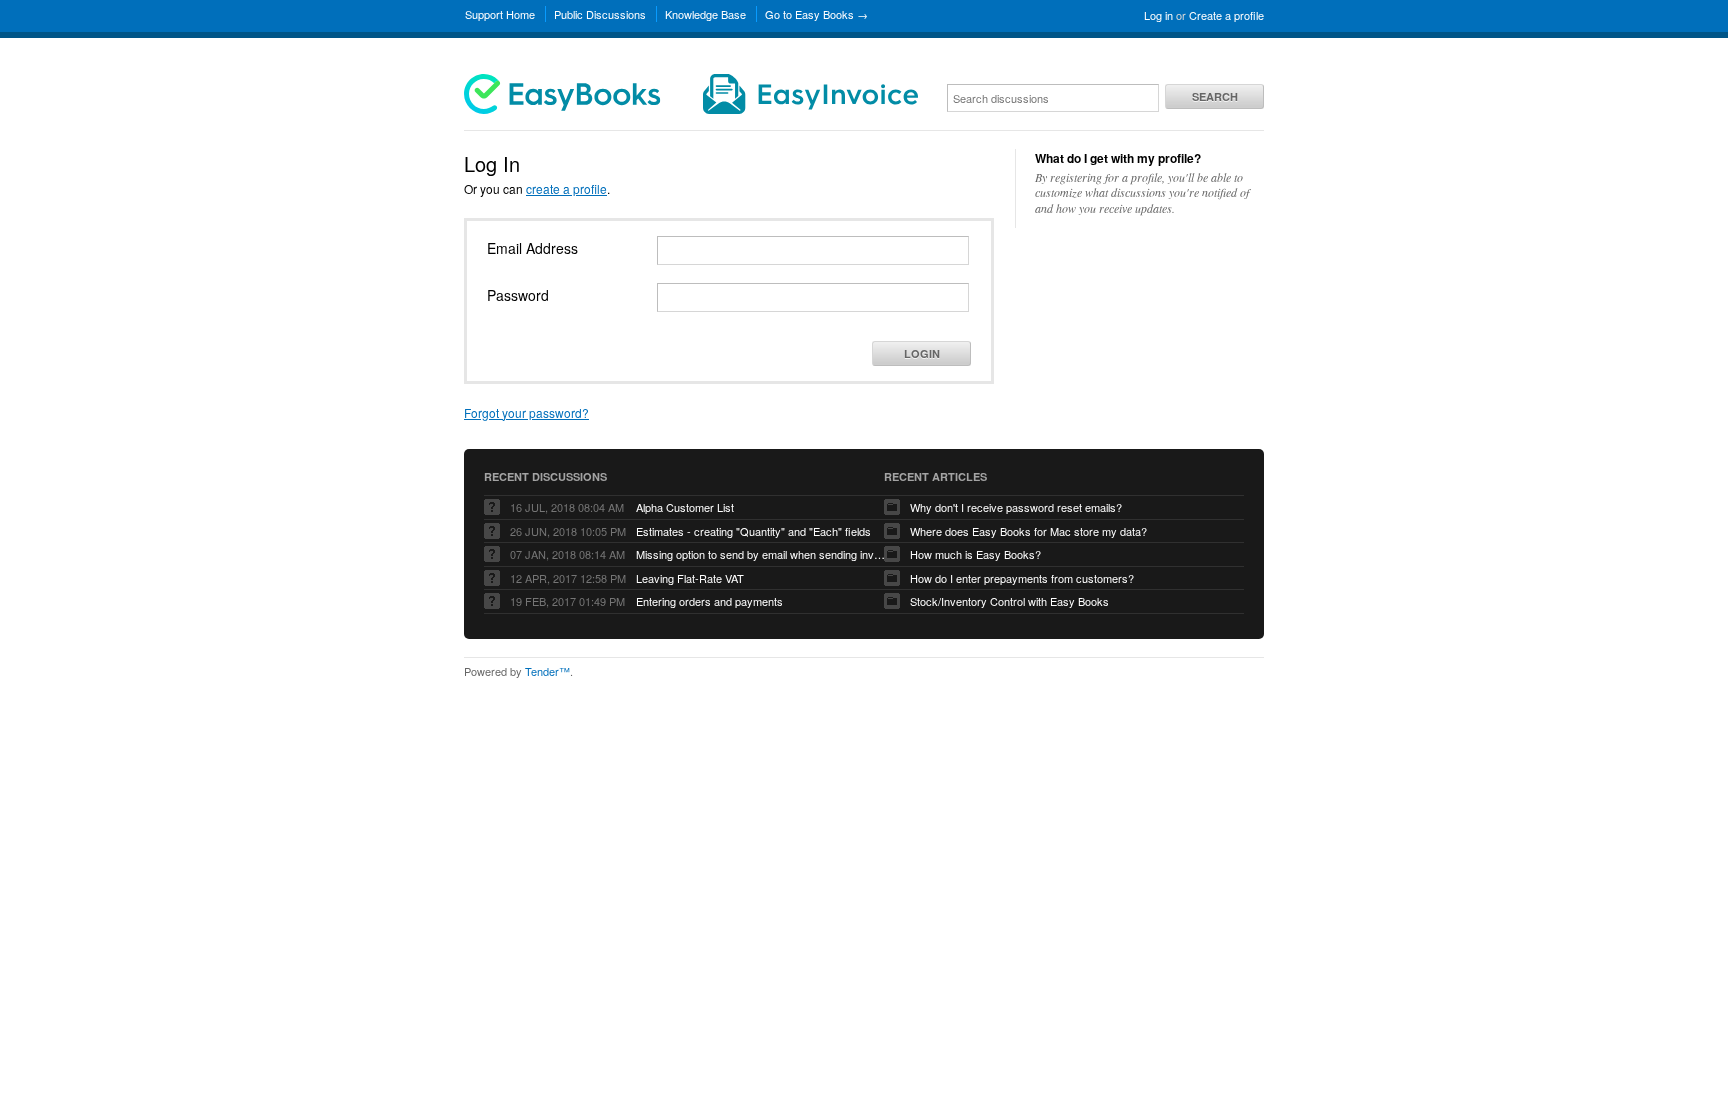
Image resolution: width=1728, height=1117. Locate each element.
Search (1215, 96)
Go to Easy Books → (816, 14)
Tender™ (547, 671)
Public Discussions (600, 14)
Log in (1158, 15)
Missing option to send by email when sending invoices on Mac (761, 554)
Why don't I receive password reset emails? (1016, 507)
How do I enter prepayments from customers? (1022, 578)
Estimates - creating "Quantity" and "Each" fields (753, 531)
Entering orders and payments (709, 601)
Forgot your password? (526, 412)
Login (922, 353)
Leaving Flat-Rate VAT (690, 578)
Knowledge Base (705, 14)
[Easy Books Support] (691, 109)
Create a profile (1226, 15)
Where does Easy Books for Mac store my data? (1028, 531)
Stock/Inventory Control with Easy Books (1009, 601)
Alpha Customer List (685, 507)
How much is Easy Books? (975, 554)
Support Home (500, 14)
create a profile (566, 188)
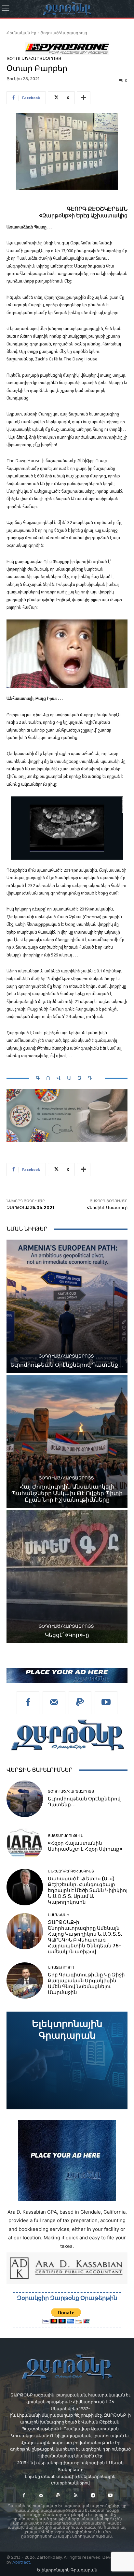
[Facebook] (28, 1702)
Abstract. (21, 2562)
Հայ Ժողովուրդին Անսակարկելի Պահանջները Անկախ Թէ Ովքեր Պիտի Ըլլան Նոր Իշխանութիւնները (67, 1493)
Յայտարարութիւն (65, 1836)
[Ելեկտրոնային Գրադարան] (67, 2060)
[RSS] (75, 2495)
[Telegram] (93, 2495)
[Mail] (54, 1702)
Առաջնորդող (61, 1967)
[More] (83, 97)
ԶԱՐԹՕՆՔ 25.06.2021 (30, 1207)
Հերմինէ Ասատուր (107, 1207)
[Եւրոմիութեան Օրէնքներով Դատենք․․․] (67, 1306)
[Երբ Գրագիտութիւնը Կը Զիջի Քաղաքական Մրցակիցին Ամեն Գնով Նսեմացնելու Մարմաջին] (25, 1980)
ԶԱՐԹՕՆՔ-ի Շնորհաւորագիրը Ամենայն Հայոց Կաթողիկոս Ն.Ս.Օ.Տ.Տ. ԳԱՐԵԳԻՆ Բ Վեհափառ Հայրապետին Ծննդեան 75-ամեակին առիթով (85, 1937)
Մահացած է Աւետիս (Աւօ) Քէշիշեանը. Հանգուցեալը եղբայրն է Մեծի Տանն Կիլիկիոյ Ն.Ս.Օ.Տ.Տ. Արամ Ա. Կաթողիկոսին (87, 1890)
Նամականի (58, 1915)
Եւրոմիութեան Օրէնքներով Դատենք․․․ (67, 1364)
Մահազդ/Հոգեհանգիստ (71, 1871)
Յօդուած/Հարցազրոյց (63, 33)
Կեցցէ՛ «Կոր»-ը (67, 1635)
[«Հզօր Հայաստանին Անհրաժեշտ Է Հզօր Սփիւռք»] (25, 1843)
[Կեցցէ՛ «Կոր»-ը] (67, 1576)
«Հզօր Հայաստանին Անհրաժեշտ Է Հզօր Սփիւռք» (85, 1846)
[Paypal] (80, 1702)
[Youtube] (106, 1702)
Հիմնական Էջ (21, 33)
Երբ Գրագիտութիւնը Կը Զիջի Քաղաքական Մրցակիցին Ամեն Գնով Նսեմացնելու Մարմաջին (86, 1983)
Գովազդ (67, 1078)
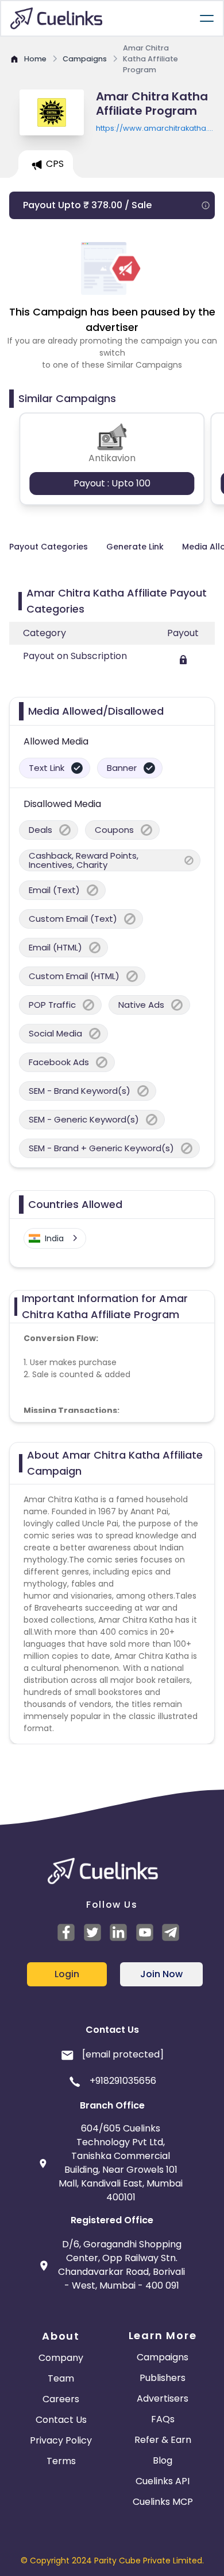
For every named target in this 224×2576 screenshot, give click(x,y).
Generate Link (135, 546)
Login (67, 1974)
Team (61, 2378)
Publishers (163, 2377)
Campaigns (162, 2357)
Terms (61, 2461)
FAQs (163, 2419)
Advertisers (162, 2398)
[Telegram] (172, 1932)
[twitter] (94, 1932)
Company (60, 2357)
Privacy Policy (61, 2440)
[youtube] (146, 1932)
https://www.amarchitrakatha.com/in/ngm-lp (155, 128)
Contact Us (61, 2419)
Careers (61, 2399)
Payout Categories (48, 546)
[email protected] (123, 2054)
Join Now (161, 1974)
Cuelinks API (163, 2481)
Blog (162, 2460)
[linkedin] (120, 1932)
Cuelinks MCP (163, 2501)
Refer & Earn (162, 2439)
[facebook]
☆ ☆ ☆ ☆ ☆ ☆ ☆
WHAT THE TASK ASKS:
Copy out exactly the line holding "Company (60, 2357)" and each line after it through the end of the entries, and leave out everything else.

RESULT OF THIS EXERCISE:
Company (60, 2357)
Privacy Policy (61, 2440)
[youtube] (146, 1932)
https://www.amarchitrakatha.com/in/ngm-lp (155, 128)
Contact Us (61, 2419)
Careers (61, 2399)
Payout Categories (48, 546)
[email protected] (123, 2054)
Join Now (161, 1974)
Cuelinks API (163, 2481)
Blog (162, 2460)
[linkedin] (120, 1932)
Cuelinks MCP (163, 2501)
Refer & Earn (162, 2439)
[facebook]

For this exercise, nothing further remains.